=== Excerpted passage ===
3.37 concording, cont. (109)

Willard McCarty (MCCARTY@VM.EPAS.UTORONTO.CA)
Tue, 16 May 89 21:04:22 EDT


Humanist Discussion Group, Vol. 3, No. 37. Tuesday, 16 May 1989.


(1) Date: Monday, 15 May 1989 1821-EST (18 lines)
From: THARPOLD@PENNDRLS
Subject: Concording...

(2) Date: Tue, 16 May 89 16:19:30 EDT (10 lines)
From: db <BOYARIN@TAUNIVM.bitnet>
Subject: Re: 3.29 concording, cont. (29)

(3) Date: Tue, 16 May 89 12:50 EDT (56 lines)
From: J. K. McDonald <MCDOJK@QUCDN>
Subject: Your HUMANIST item 3.29 concording

(1) --------------------------------------------------------------------
Date: Monday, 15 May 1989 1821-EST
From: THARPOLD@PENNDRLS
Subject: Concording...

--Just to add a thought to W. McCarty's addition to J. Abercrombie's
message on new forms of the concording process in a computing
environment.

McCarty points to the need for a morphological component in the
concording function, but notes, "even then, such a tool is exceedingly
clumsy when you want to find ideas, themes and structures, but have only
got or can specify words." This made me think of how nice it would be
to have a process for the parsing of the semantic morphology of texts
(fuzzy memories of Hjelmslev's Glossematics)--or (if we're now making
wish-lists), a process for registering non-linear signifying aspects of
text-material, a la Saussure's anagrammes.

T. Harpold
(2) --------------------------------------------------------------18----
Date: Tue, 16 May 89 16:19:30 EDT
From: db <BOYARIN@TAUNIVM.bitnet>
Subject: Re: 3.29 concording, cont. (29)

I think that the model of the text retrieval system at Bar-Ilan is
very relevant. It has both the kind of morphological analysis that
you speak of and Boolean searches plus within searches etc. The
result is a key-word in context search. Everything else sounds like
hypertext to me, i.e. one person creates the links and then others can
follow them. Boyarin.
(3) --------------------------------------------------------------60----
Date: Tue, 16 May 89 12:50 EDT
From: J. K. McDonald <MCDOJK@QUCDN>
Subject: Your HUMANIST item 3.29 concording

Since 1980 at Queen's University we have been developing our VINCI, a
CALL system for Italian which gets HAL to generate randomly certain
syntactic structures, pre- and post-edited, but quick, flexible, etc.
The machine finds appropriate morphological forms from the lemma
provided (dictionary form) and avoids semantic bloopers because of
the various metonymic fields we have built into the datafiles. Most
recently I have sketched out a system of 'trailing filters' to capture
about 70 semantic relationships (including your antonyms, hyperonyms,
diminutives, register variants, archaisms, etc.) and gave a paper on
the scheme last month to the American Association for Italian Studies
at Lowell MA. I HAVE ALWAYS THOUGHT VINCI MIGHT REVERSE FROM BEING A
CALL SYSTEM TO BEING A HALF INTELLIGENT CONCORDING SYSTEM. I am an
older man; literary scholarship has been expected of me, not this kind
of thing, whatever it is. So I have retired three years early, to get
on with it (Queen's has good pensions). I deplore the litnik-langnik
dichotomy (at Berkeley we had philology--Yakov Malkiel--along with our
Romance literatures for the Ph.D.). We are spreading VINCI from the
old mainframe Italian (with APL) to PC (with C) and my young colleague
Greg Lessard of Queen's French will be giving a paper on our system in
French at your DYNAMIC TEXT. (I'm working on Spanish and Italian.)

=== The tasks ===
(a) According to the Humanist digest, since what year has VINCI been under development at Queen's University?
(b) Transcribe the Humanist digest word for word, from "3.37 concording, cont." to "16 May 1989.".

=== Raw data ===

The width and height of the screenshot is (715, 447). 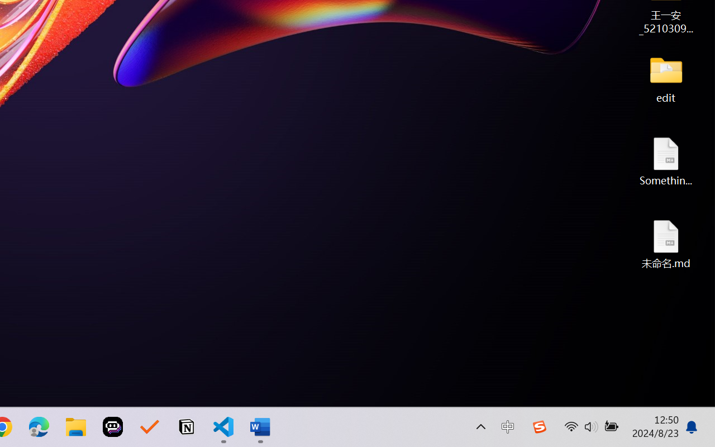 What do you see at coordinates (666, 161) in the screenshot?
I see `'Something.md'` at bounding box center [666, 161].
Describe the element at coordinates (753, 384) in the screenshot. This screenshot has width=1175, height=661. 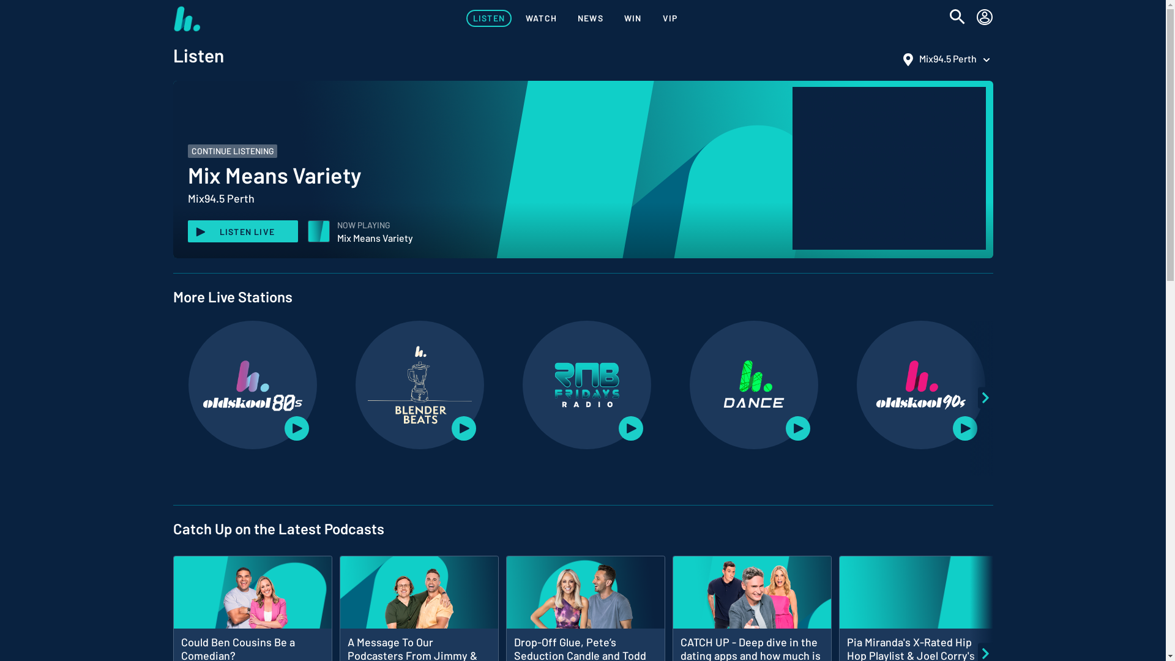
I see `'Dance Hits'` at that location.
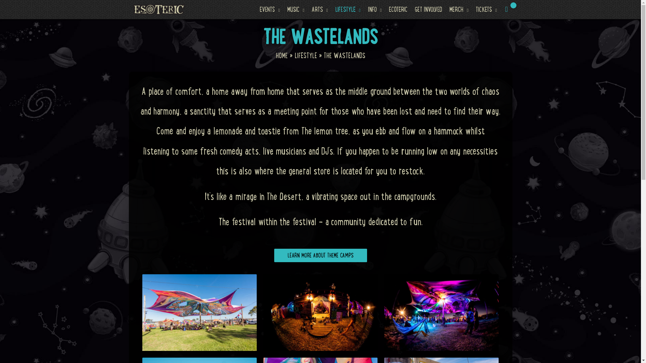 The width and height of the screenshot is (646, 363). I want to click on 'GET INVOLVED', so click(428, 9).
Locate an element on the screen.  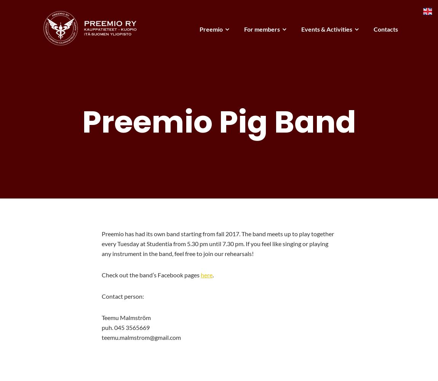
'Teemu Malmström' is located at coordinates (100, 316).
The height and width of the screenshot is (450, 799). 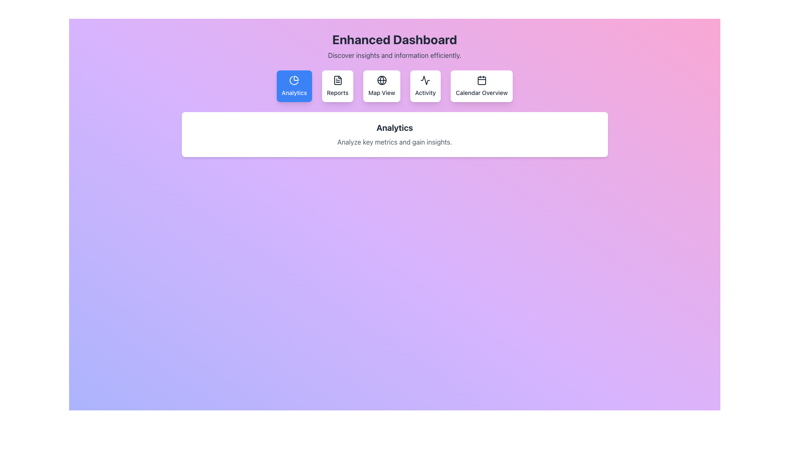 What do you see at coordinates (394, 134) in the screenshot?
I see `the non-interactive informational Text block that introduces the 'Analytics' feature and summarizes its functionality` at bounding box center [394, 134].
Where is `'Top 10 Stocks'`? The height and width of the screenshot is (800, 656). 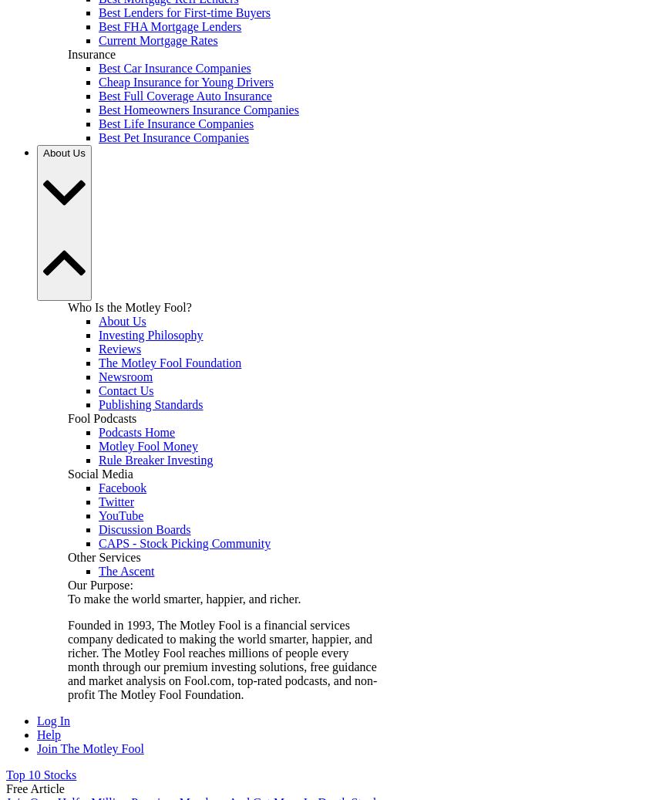 'Top 10 Stocks' is located at coordinates (41, 774).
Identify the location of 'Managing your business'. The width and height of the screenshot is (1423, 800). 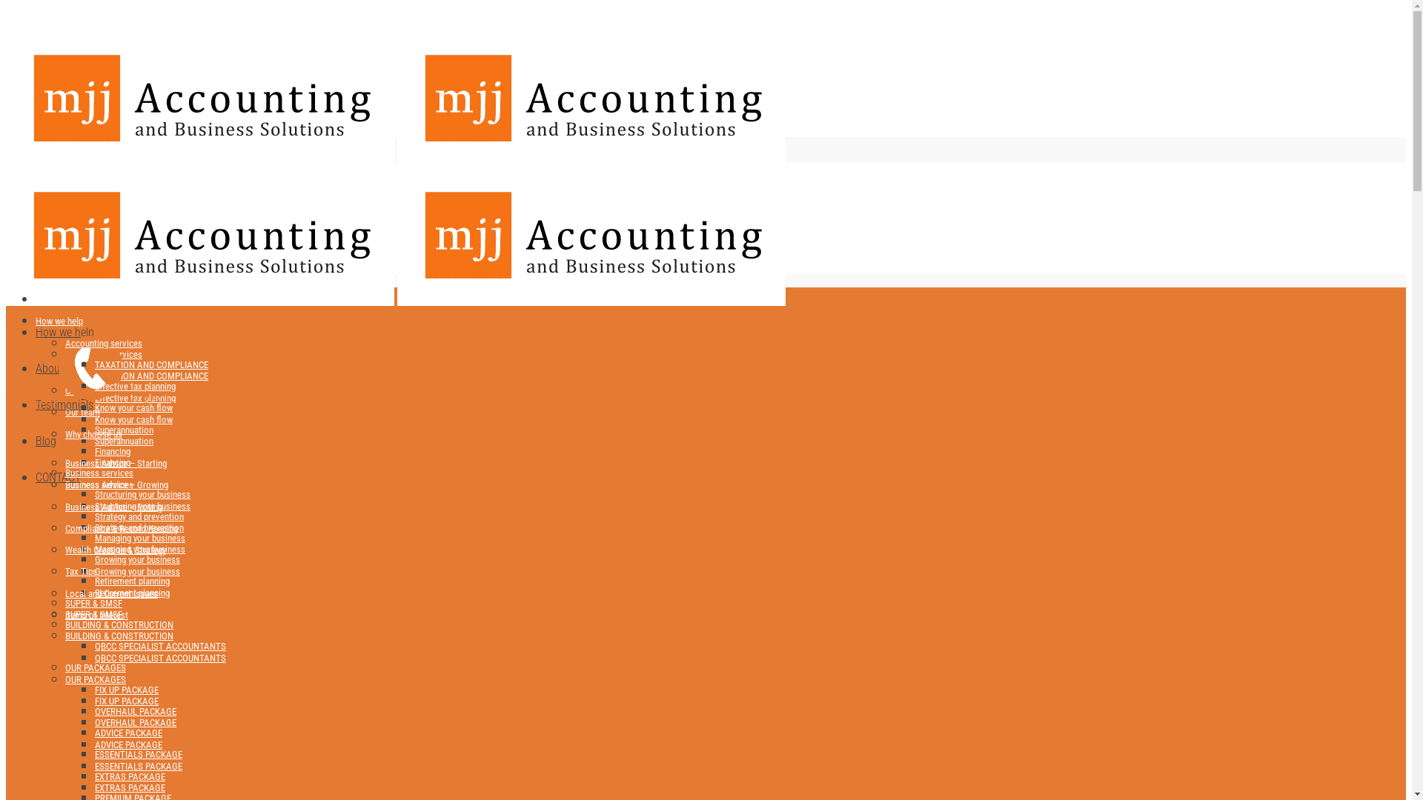
(139, 538).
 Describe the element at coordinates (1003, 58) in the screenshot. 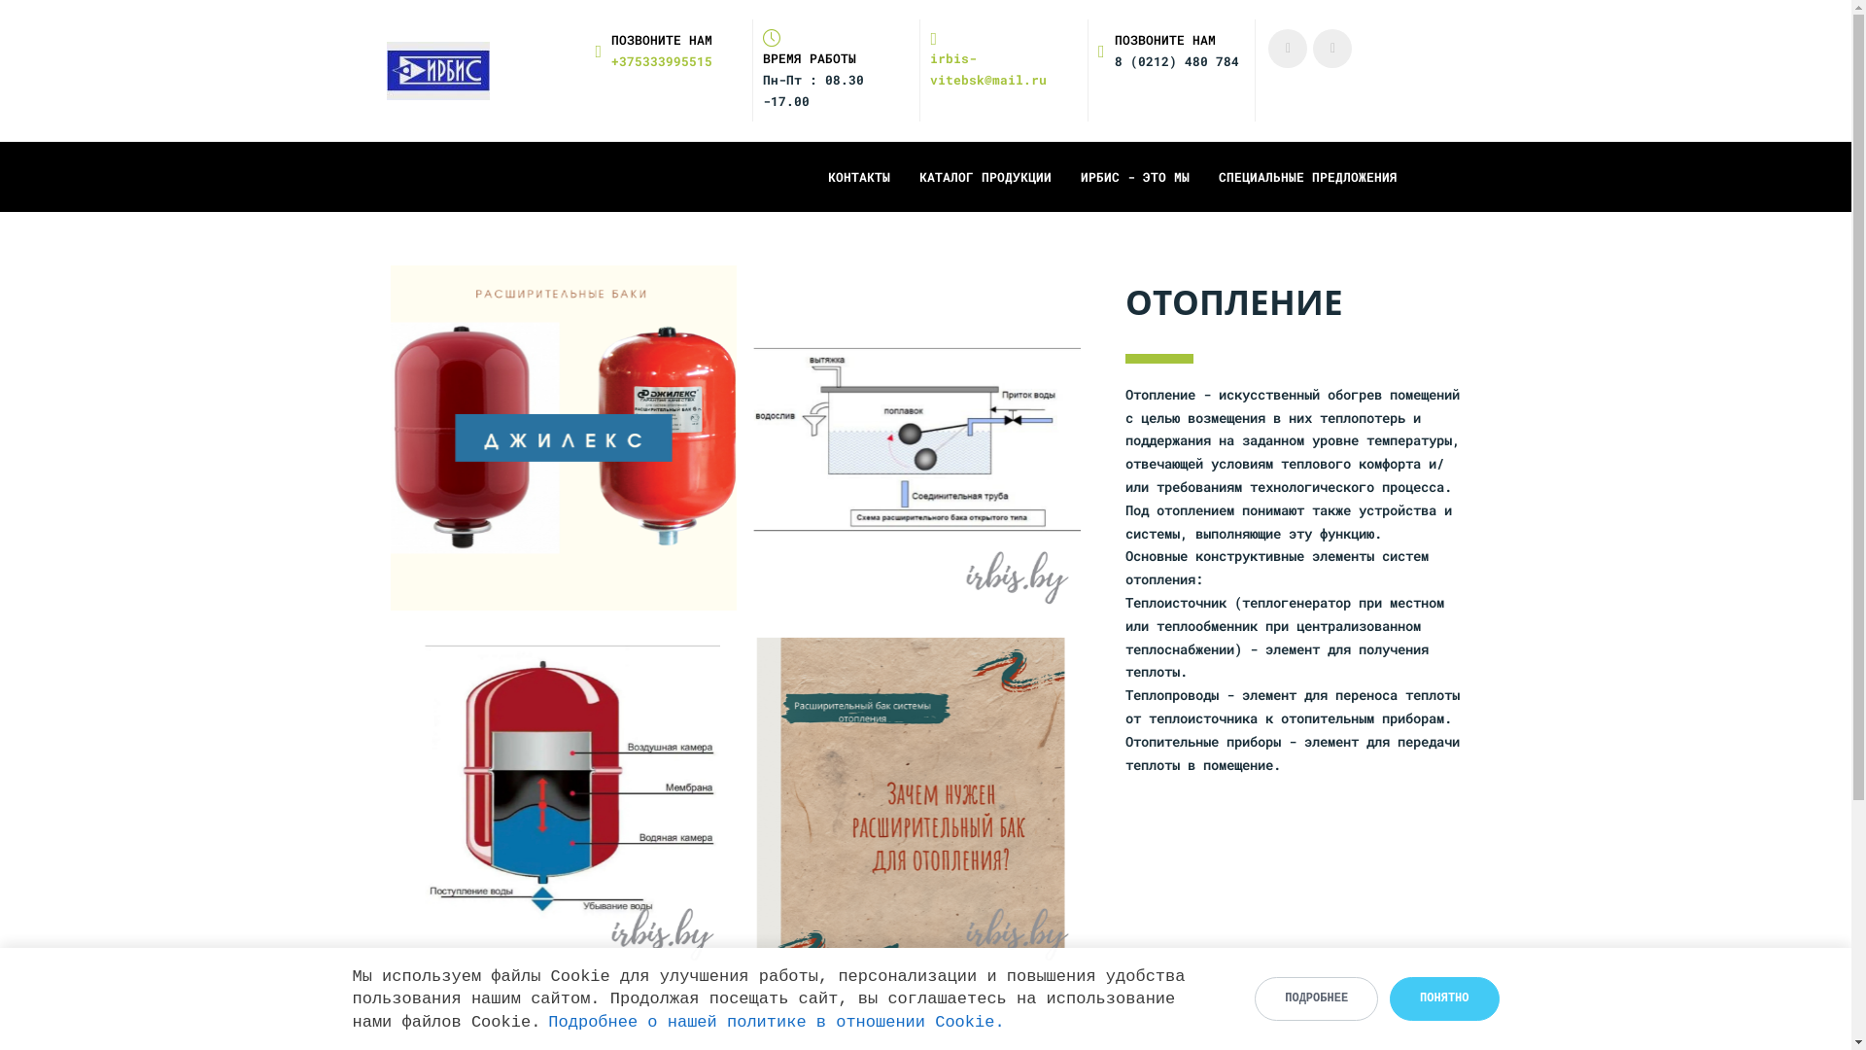

I see `'irbis-vitebsk@mail.ru'` at that location.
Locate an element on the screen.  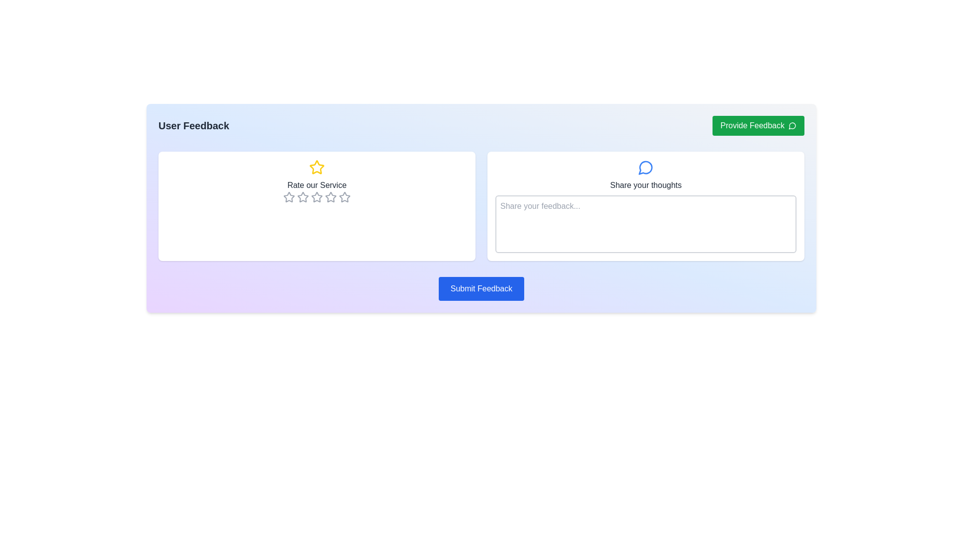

=== Task-by-task answers ===
(a) Since 1980.

(b)
3.37 concording, cont. (109)

Willard McCarty (MCCARTY@VM.EPAS.UTORONTO.CA)
Tue, 16 May 89 21:04:22 EDT


Humanist Discussion Group, Vol. 3, No. 37. Tuesday, 16 May 1989.